In this post, we will cover some of the issues with current approaches, how organizations can best defend against the latest attacks bad guys are using, countermeasures beyond the all-too-typical band-aid remediations, and the merging of red & blue teaming methodologies to validate our controls are maturing.
Breach resilience, or the ability to respond and recover quickly, is now considered a basic requirement
Problems With Current Approaches
For a number of reasons, current testing approaches do not always enable and support collaboration or center around a holistic view of the environment. While the following list does not represent all approaches by all companies, the following are current trends that adversely impact the overall value to the organization:
Insufficient time allocated to testing
Compliance-based testing may only cover a small portion of an environment
Leadership education and awareness of goals and outcomes
Limited purple team / incident post-analysis workshops
Detection and response is not always a key factor in success
What Is Breach Resiliency and Why Is It Better
Breach resilience, or the ability to recover quickly, is now considered a basic requirement –albeit a massive undertaking– that requires serious collaboration between the SOC, the Incident Response team, vendors, and in some cases government agencies. How resilient your organization centers around how well you understand your environment, your defensive capabilities, and your threat landscape.
So, where is your perimeter? What are your biggest threats? How ‘resilient’ is your organization?
Breach resiliency by design is not a modified threat hunt or purple team exercise, but a strategic and tactical program that centers around employing an attackers perspective into architecture and day to day operations. With a resiliency approach, the focus is more on collaboration and cooperation between red and blue to enable more instant and comprehensive feedback that can be applied and then ...validated! Build the capacity to recover quickly with identification, detection, and response.
Building Breach Resiliency Through Collaboration
Threat intelligence, large data feeds, using MITRE ATT&CK mappings, and EDR all play a part in a strong defense and realization of true threats to the known environment. But, what does your known environment look like? Is it the DMZ web servers, the SOX servers, administrative laptops, or is it every web service running in the enterprise, the list of systems the Domain Adminstrator account password has been stored on, the list of paths to Domain Admin, and systems that can connect administratively to your security tools?
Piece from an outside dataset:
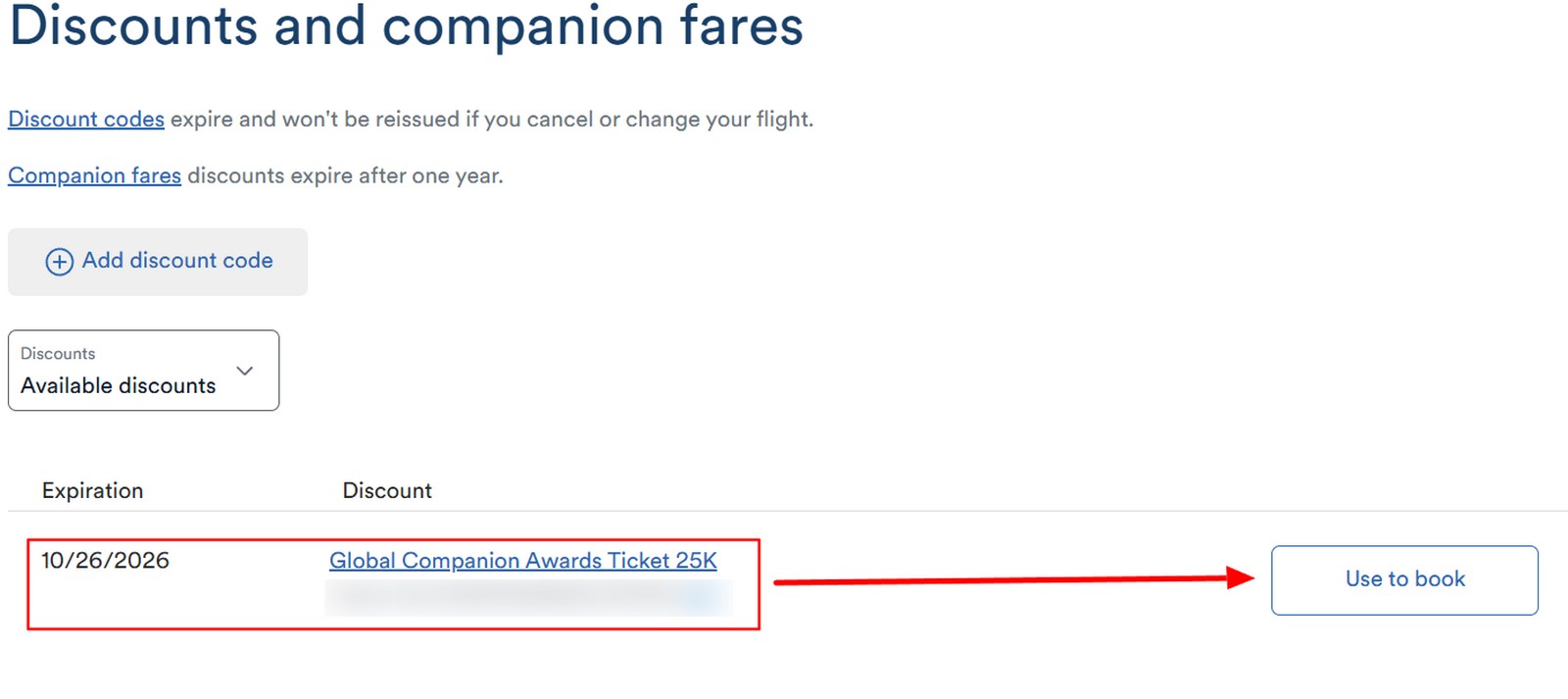Click the 10/26/2026 expiration date

[x=105, y=561]
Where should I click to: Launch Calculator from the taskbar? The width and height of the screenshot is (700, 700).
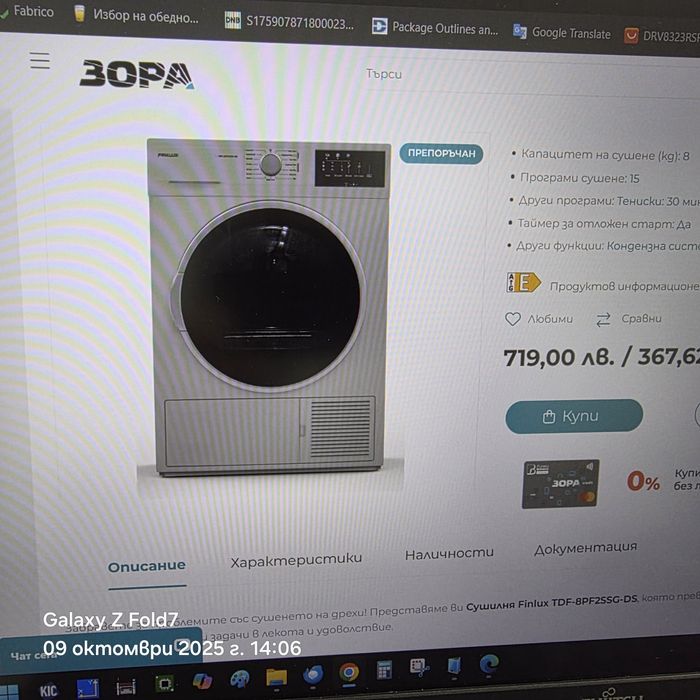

The more granular our known environment becomes, the more data we can leverage to our advantage.
The goal is to discover, protect, detect, and recover quickly. Step one—like most security frameworks— is discover / inventory all your systems and software. In this case however, it is inventorying all your systems, identities, third party interfaces, available exposed services, customer roles, etc. The best way to achieve this level of detail is through continuous collaboration across your different teams.
This is certainly not a one size fits all solution. Your organization’s approach must be developed based on what you have at your disposal to help establish processes to aggregate and action information quickly.
The goal is to expose and enumerate the entire environment to compile a data repository that can be used to build up an organization-centric threat library. With this environment-specific data, you can tactically threat model and establish scenarios to expose both basic and complex weaknesses in an effort to drive valuable and practical remediation, update defensive actions, and enhanced threat monitoring.
Next Steps
While there is a lot of information to gather and process, you do not need to boil the ocean. It does not have to be a huge undertaking from the start. Start small and start chipping away.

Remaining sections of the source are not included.